But it doesn't matter because, well, Terra Ignota's world makes no sense. I think you have to take the whole thing as a glimpse into Mycroft's mind. Nothing here is plausible except insofar as it makes sense to Mycroft. And Mycroft is a lunatic.
(There is that part from 9A's perspective, but 9A's narrative voice is extremely similar to Mycroft's, shares all of Mycroft's values, and eventually 9A is turned into a Mycroft clone via Bridger-magic, so for all I know 9A doesn't exist and Mycroft is just taking the piss. It might just be that Palmer struggles to write more than one narrative voice, but there was one chapter from Martin Guildbreaker's perspective which was nicely differentiated, at least?)
My frustration with the books, really, is that Palmer tends to bring up big questions that she is either unwilling or unable to address. Is it about novel political systems? Well, she sort of sketches out the outline of one, but the system she sketches out makes no sense and she makes no attempt to answer even obvious questions about it. This goes for legal questions (hang on, how does crime work between people of different hives?), cultural questions (somehow Brillist mind-reading remains an exclusive Brillist secret, even though you can change hive at will, there are millions and millions of Brillists, and the skill requires no technology or assistance of any kind? no one has stolen this technique yet?), or economic questions (there's that chapter with the yakuza human traffickers; wait, why is human trafficking a thing in a world without borders? how is crime even possible in a world where everyone wears tracker implants anyway?). The idea of opt-in legal systems and non-geographic nations is interesting, but once you start asking questions about how it actually works, there are too many questions that Palmer just glosses over.

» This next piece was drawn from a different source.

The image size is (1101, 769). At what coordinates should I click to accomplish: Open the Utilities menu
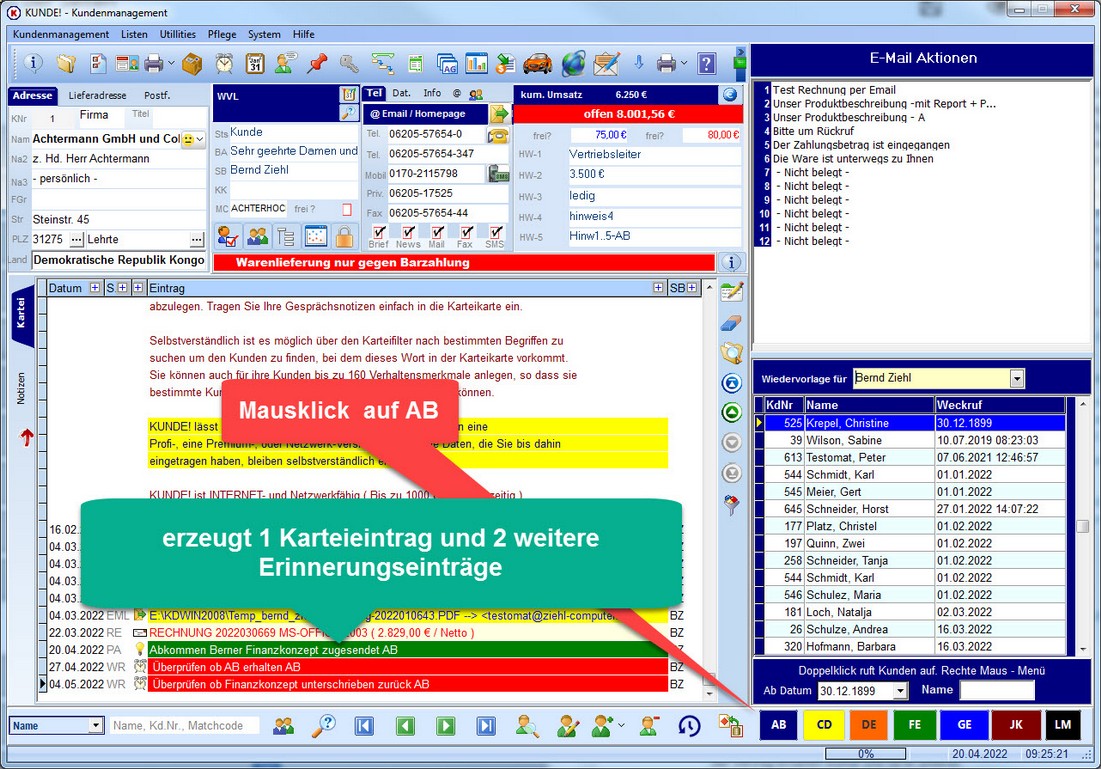pyautogui.click(x=178, y=34)
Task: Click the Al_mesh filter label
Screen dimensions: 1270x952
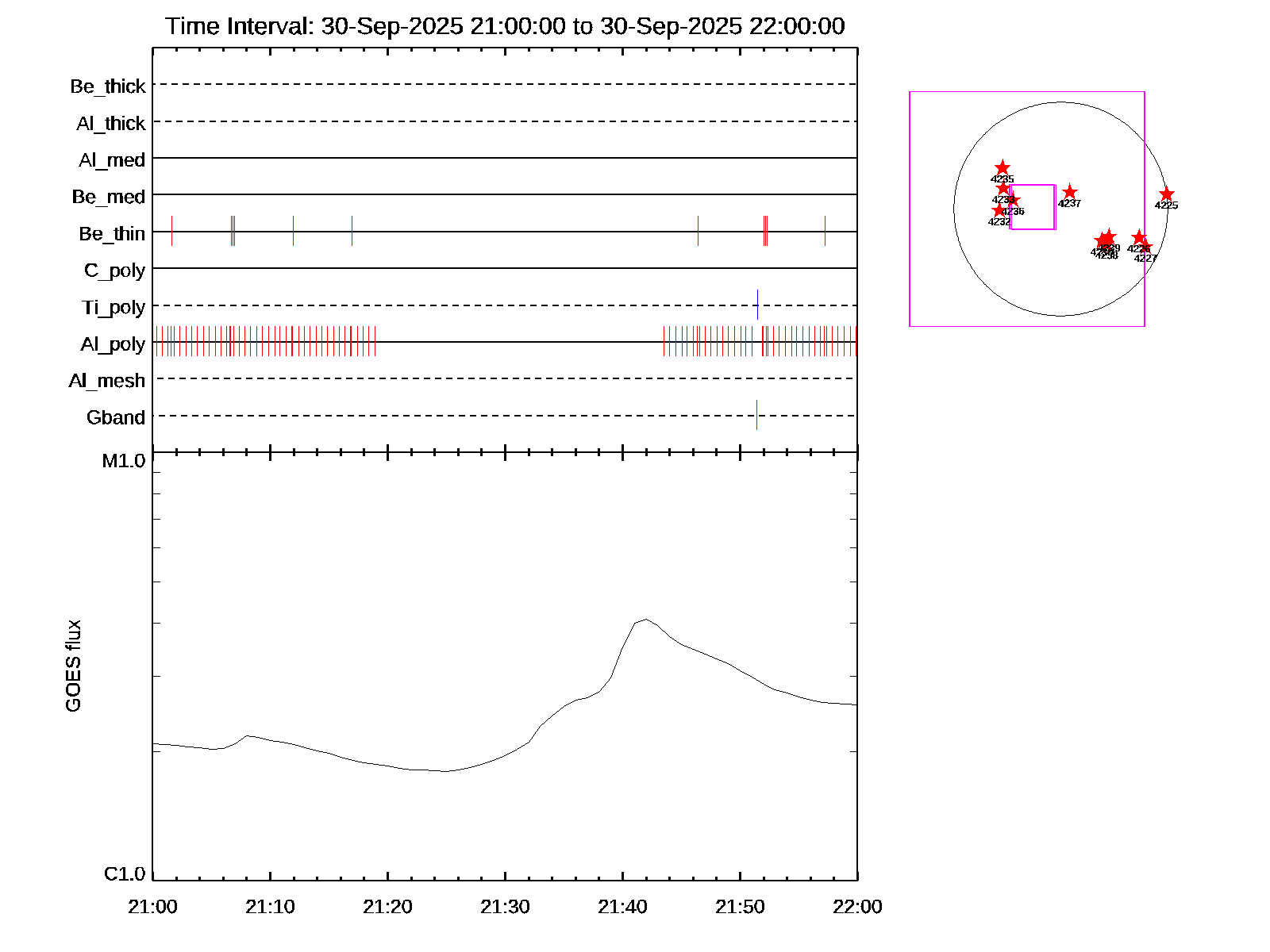Action: (x=107, y=381)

There's a certain type of science fiction author who comes up with an odd idea and then spends all their time trying to break that idea. Isaac Asimov is probably the most famous example of this type. He produces an elegant system and then repeatedly puts that system under stress. He pedantically looks for every place the idea might fail and then sees what happens when it does. Ada Palmer is the very opposite of this type of author. She throws out big ideas, does not bother investigating them at all, and then jumps to the next big idea. The result, at least for me, is a book that has the appearance of depth but not the reality.
One example, for instance, might be her interest in gender. She has a lot in Terra Ignota about the concept of gender and its cultural power. Gender and religion are both, in Terra Ignota, concepts that nobody is willing to talk about in public (gender is just crass; religion is actually banned), and yet the shadows of those concepts hang over the text. Gender and religion both matter even though nobody can admit to them mattering. This is interesting, except that the shoe never drops. By the end of the fourth book, the place the books get to on gender is, "huh, gender is interesting, let's have a committee to keep the conversation going". Really, that's the conclusion? The spectre of religion comes up repeatedly, but it never goes anywhere.

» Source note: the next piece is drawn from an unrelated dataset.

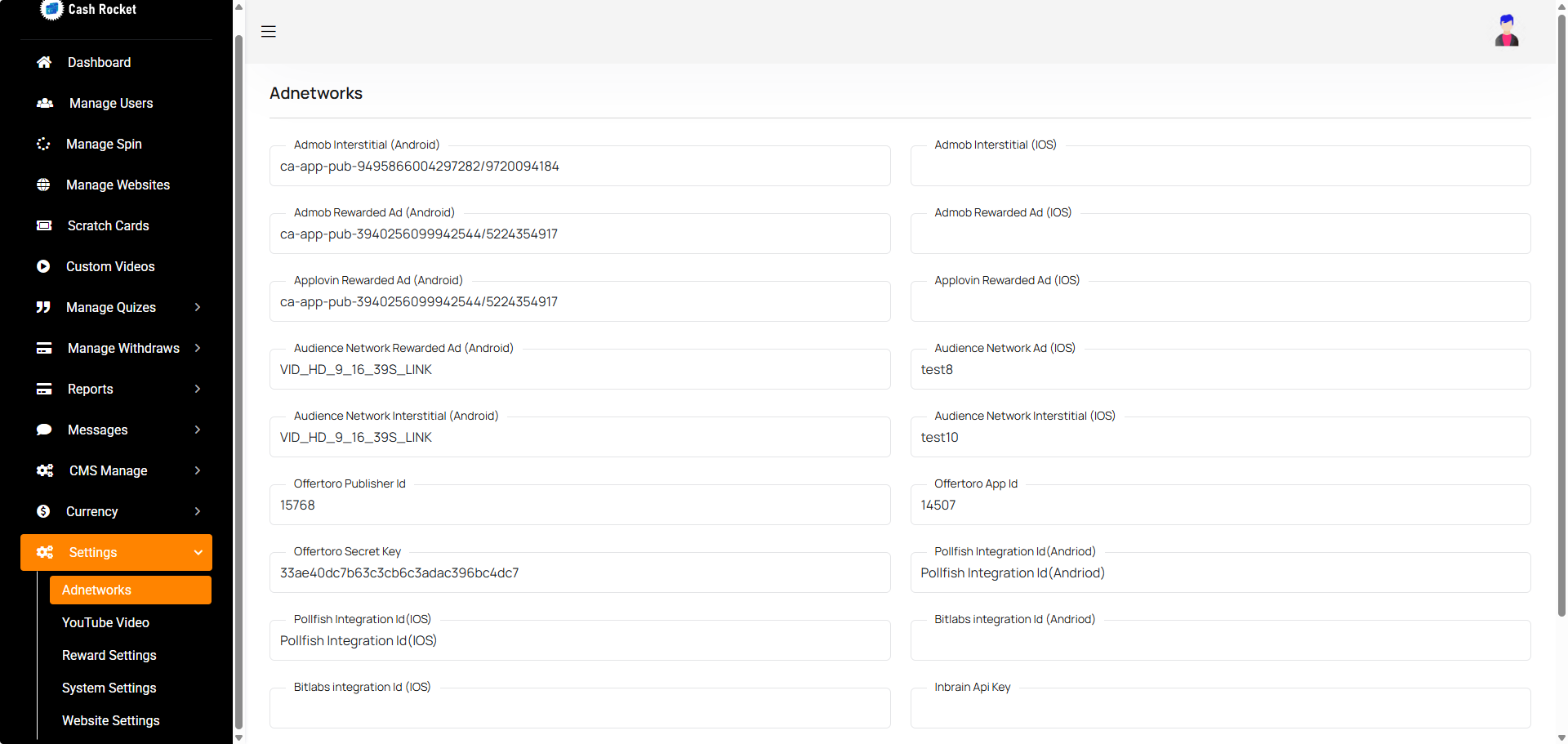Click the Manage Users people icon

pyautogui.click(x=45, y=103)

This is most obvious to me when it comes to the books' central conflict. By the end of Perhaps the Stars, the war is about two issues. (Three if you count "should we make JEDD unaccountable dictator of the world", but apparently everybody is in favour of that. It's bonkers.) The first issue is O. S., and the question I've often seen asked along the lines of, "Would you destroy this world to save a better one?" Does the end of preserving Terra Ignota's current political order justify a very small number of political assassinations? JEDD promises to reorganise the world's politics so as to make O. S. unnecessary, but refuses to explain how he's going to do that, or what his new constitution would be. The second issue is the trunk war - should the future of humanity be brain uploading or space travel?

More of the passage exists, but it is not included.